### RECORDS FOR THIS EXERCISE
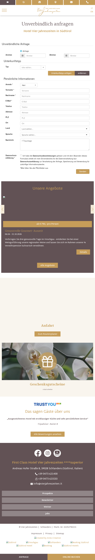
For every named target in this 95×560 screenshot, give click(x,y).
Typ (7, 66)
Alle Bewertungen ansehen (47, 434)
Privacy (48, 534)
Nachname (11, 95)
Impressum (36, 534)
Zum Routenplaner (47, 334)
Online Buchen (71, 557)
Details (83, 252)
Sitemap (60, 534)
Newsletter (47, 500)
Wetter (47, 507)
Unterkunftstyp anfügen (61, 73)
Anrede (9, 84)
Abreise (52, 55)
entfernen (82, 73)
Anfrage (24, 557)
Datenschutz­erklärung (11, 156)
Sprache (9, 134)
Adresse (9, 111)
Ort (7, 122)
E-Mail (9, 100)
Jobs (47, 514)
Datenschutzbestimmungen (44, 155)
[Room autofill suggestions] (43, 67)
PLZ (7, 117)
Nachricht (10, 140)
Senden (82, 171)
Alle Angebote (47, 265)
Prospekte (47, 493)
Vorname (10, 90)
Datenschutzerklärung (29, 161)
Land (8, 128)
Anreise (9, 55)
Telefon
--
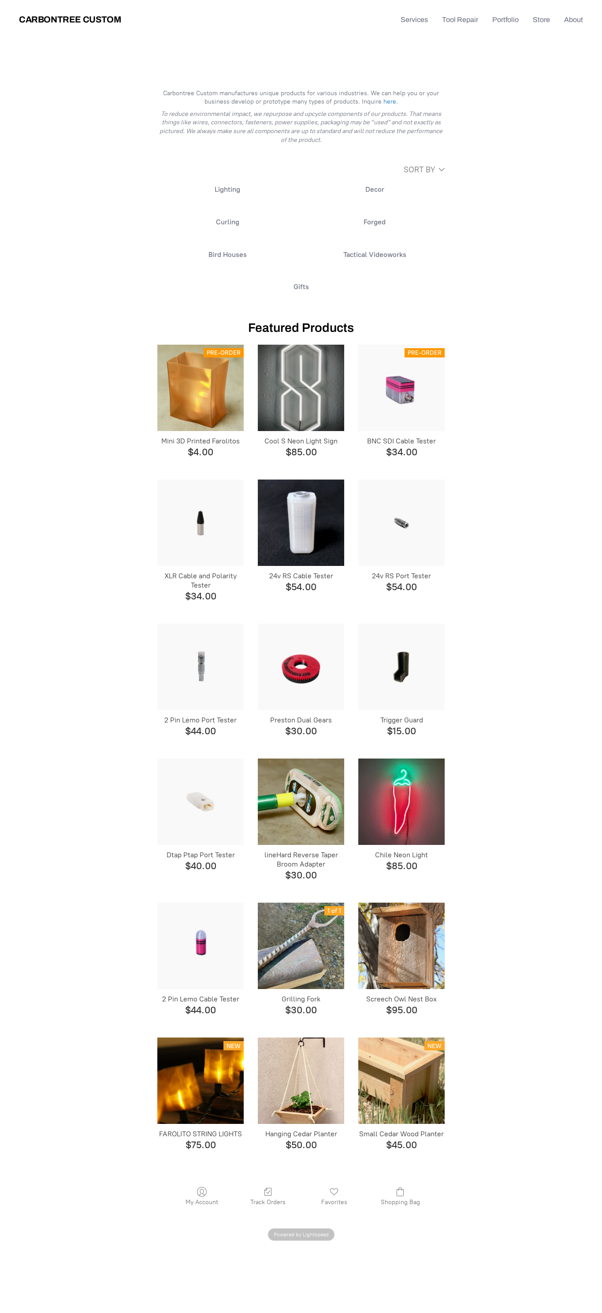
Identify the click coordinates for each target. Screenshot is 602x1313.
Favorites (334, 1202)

### THE TASK
Return every line of the records above that contains the string "click", treating uppercase and lowercase letters as distinct.

### WRITTEN ANSWER
For every named target in this 95×560 screenshot, give click(x,y).
Identify the click coordinates for each target. Screenshot is 602x1313.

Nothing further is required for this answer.